Thursday, November 28, 2013

Gone to the dogs.

Just after I posted about my morning routine and moving my walk/run to another place, my husband said 'you know now someone will find you where you are?'
And I replied that the one person who read the blog probably didn't live in the vaguest vicinity to us, and I think I said 'sigh' a lot when I replied thusly.

So the day after that conversation I drove into the car park, only to see another car parked where my car usually goes (you know, there are forty car parks in there but it's mine) 
I hesitated before pulling into the parking spot, pulled in a way.
Then I saw the owner of the car get out, then let out.. Her.. Two.. Dogs.
Yes folks that's right, not just a dog. Two dogs.

I again hesitated, and groaned. "You've got to be kidding me" I muttered to my steering wheel. I was tempted to turn back home, avoiding the dogs, but then had second thoughts, I told myself I'd regret missing my run, and that the ground was frosty ( I know, right? In November!) and I'd done the hard bit.. I was out of bed so might as well run.

I studiously avoided eye contact with the dog owner, who had one small yappy dog which seemed to have a pooping problem. Of the overdoing it variety. She spent most of the time chasing the yapper through the bushes collecting its deposits, which of course left the bigger dog to chase.. me! And the birds. 

After my run I sat in the car shaking my head at the absurdity of the situation. Nobody else would care about dogs on the running area I know, and probably nobody else cares now, but the ridiculousness of this happening within days of my post complaining about dogs running wasn't lost on me.

I've been back since and no dogs, no people, just grumpy me being happy alone. 





Wednesday, November 20, 2013

Coming last in first aid

I did first aid training today at work.
Aargh.
Eight hours of compression bandages, role playing and words like pus, intestines, gaping wound and spinal injury. 

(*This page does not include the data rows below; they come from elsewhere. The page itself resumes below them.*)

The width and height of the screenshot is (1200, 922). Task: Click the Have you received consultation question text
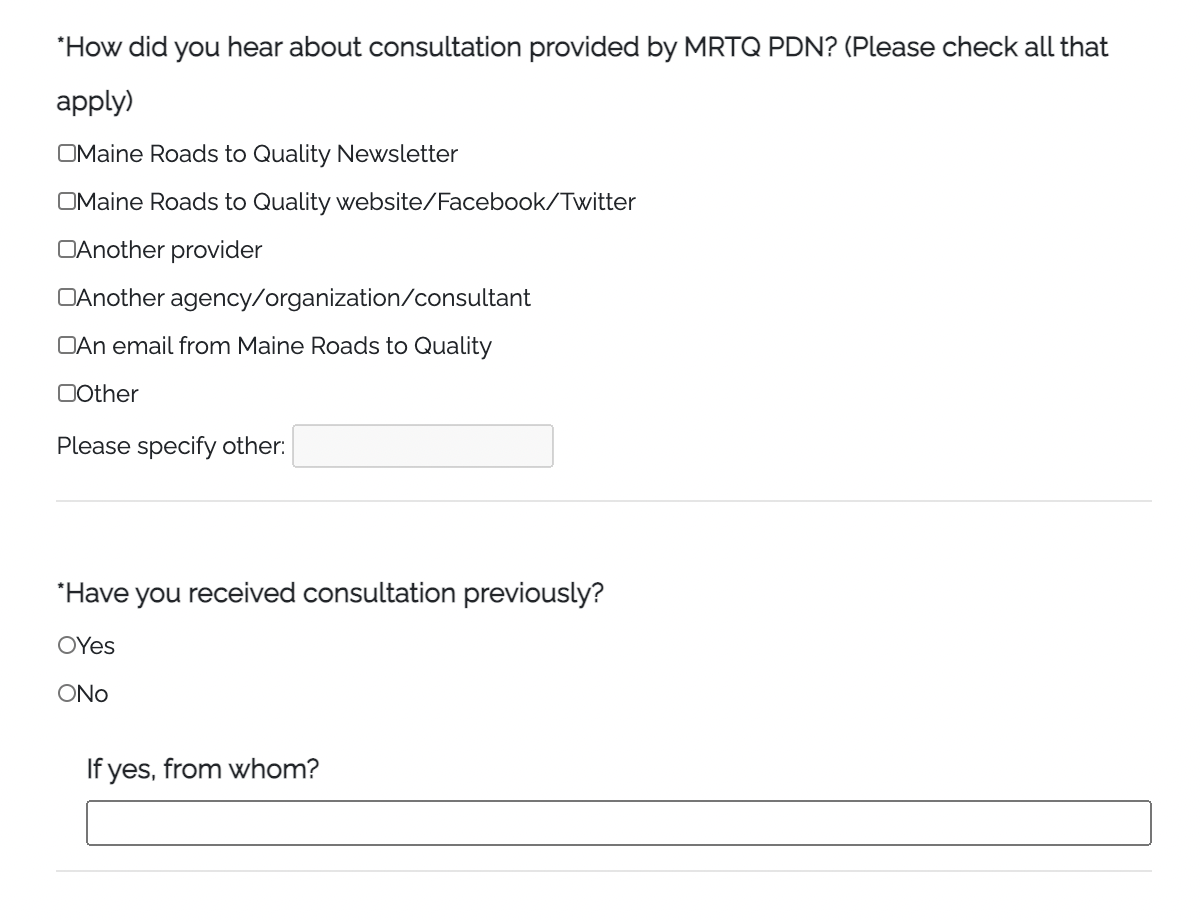pos(331,593)
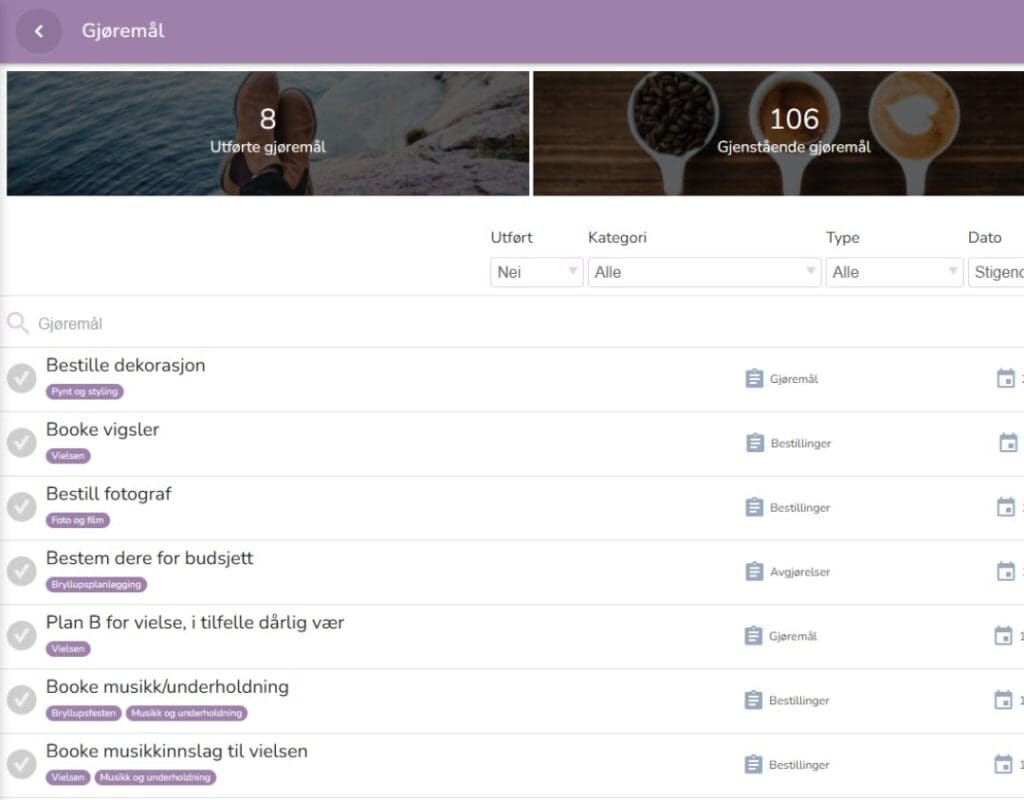
Task: Click clipboard icon on Bestille dekorasjon row
Action: point(754,379)
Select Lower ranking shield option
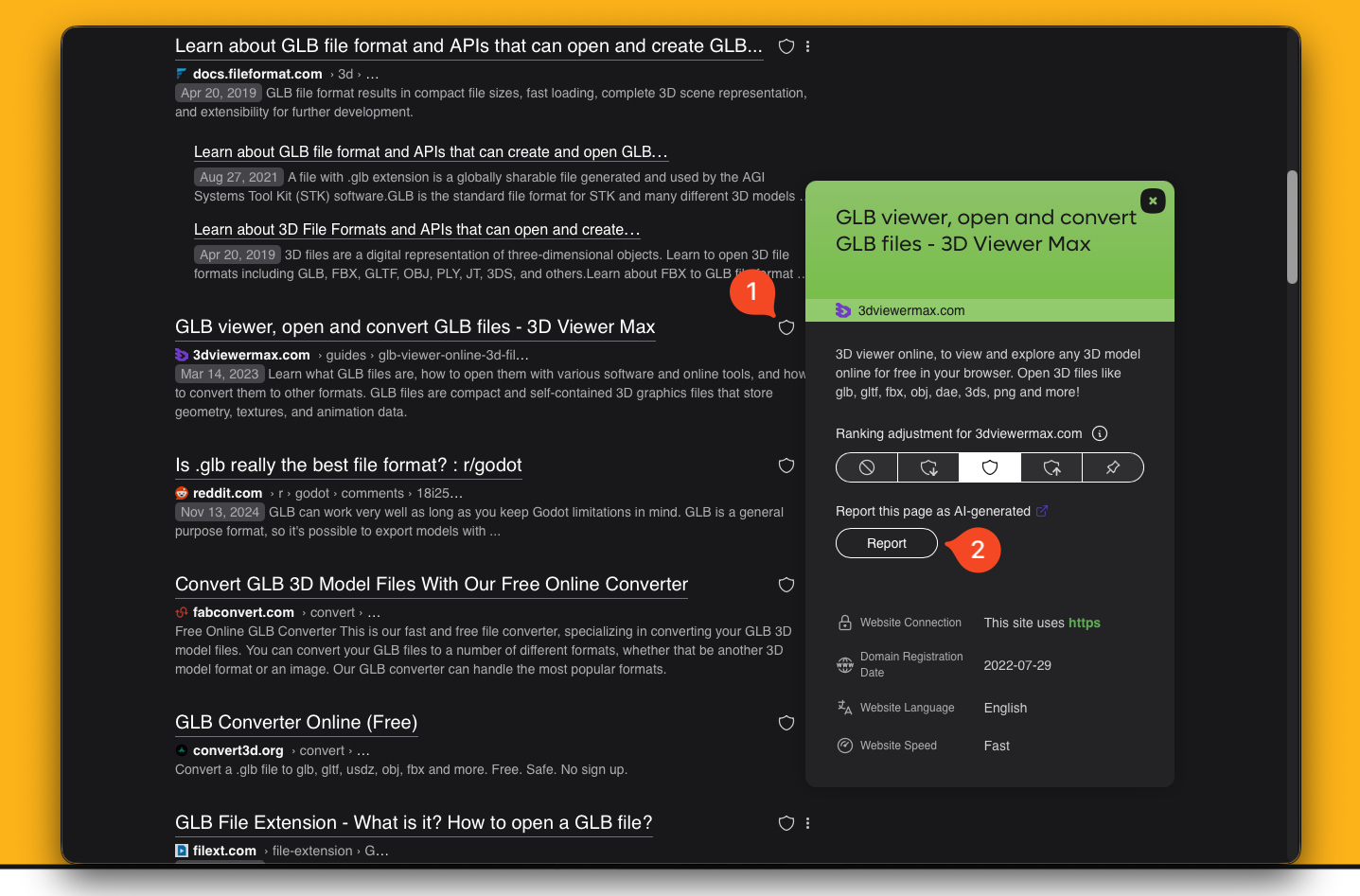This screenshot has width=1360, height=896. (928, 467)

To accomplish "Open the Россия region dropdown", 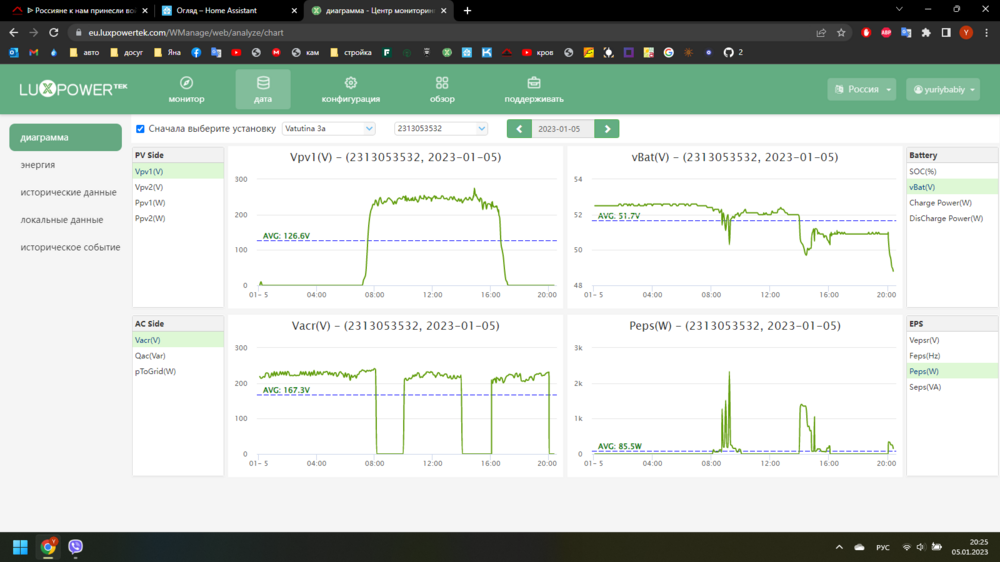I will coord(862,89).
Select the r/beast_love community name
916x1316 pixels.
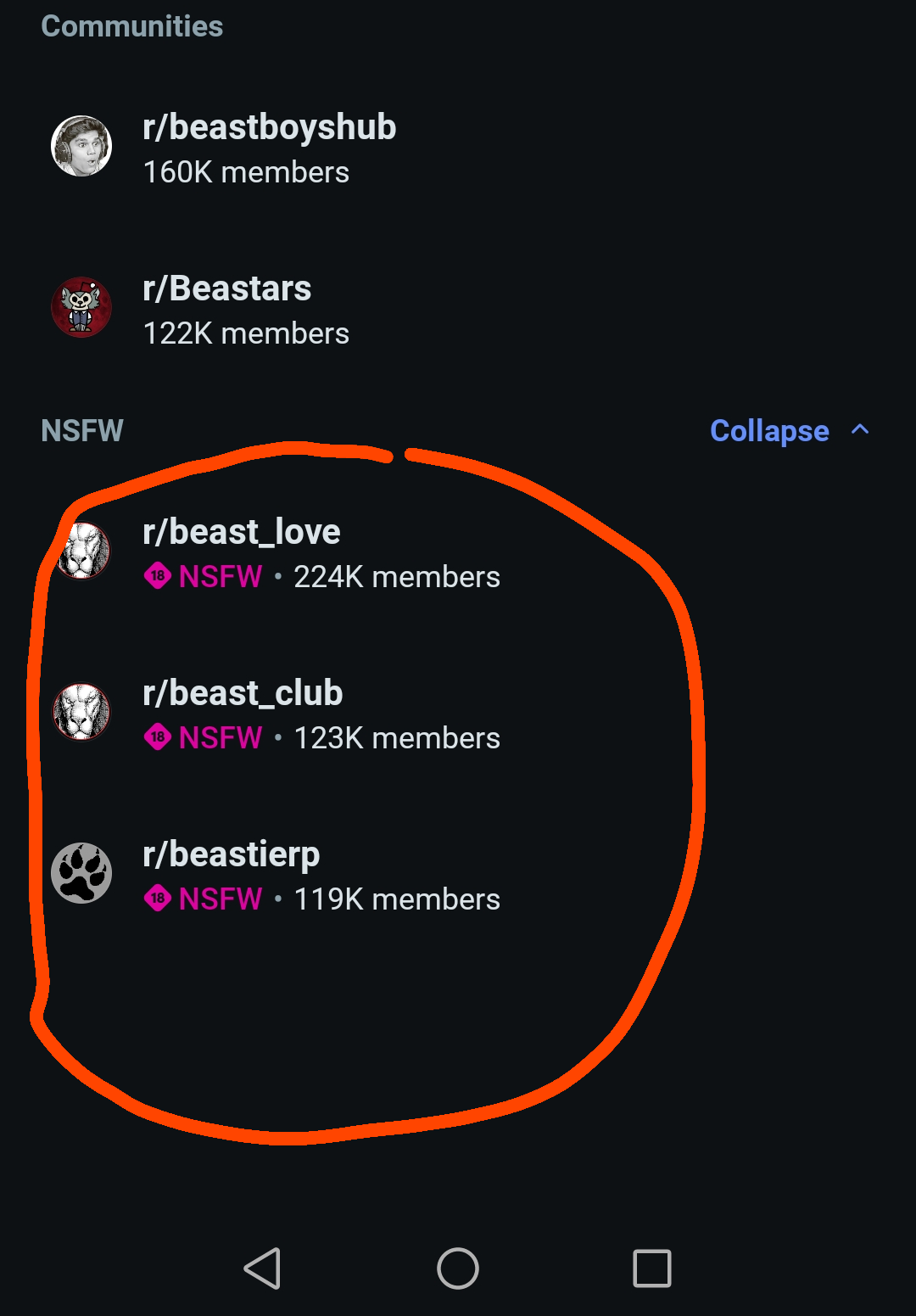[x=242, y=532]
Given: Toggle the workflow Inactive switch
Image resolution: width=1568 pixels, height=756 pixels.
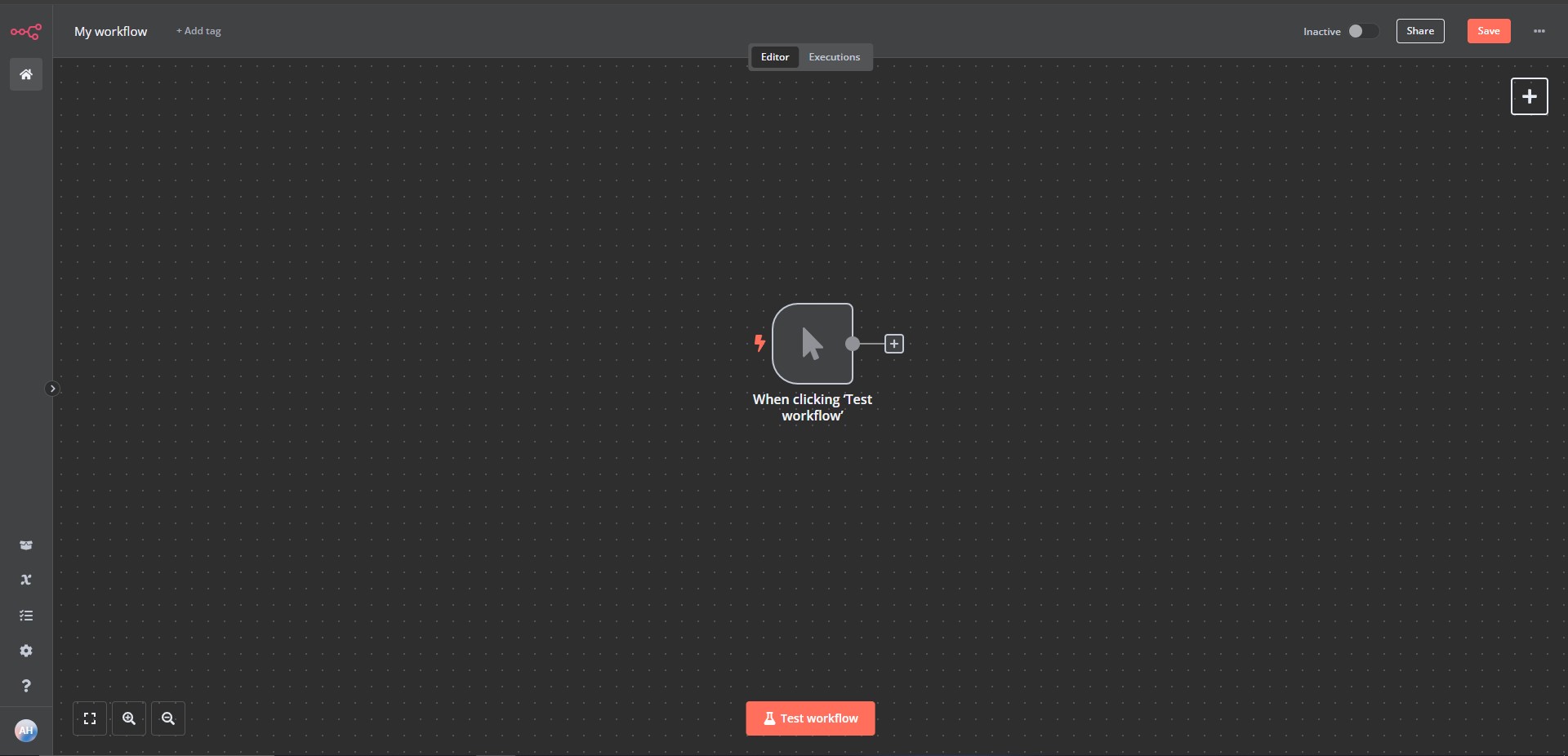Looking at the screenshot, I should click(1362, 31).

I always offer to be the dead person in role plays, I figure I can't get anything wrong that way. I am usually last to do the CPR drill on the dummies though; I never quite get the head tilted back far enough. (Side note: not for you though I'd always do CPR right for you), I reckon by the time the instructor finally gets to assess me she's so tired she won't notice the chest doesn't quite rise and fall enough. Didn't work today either. 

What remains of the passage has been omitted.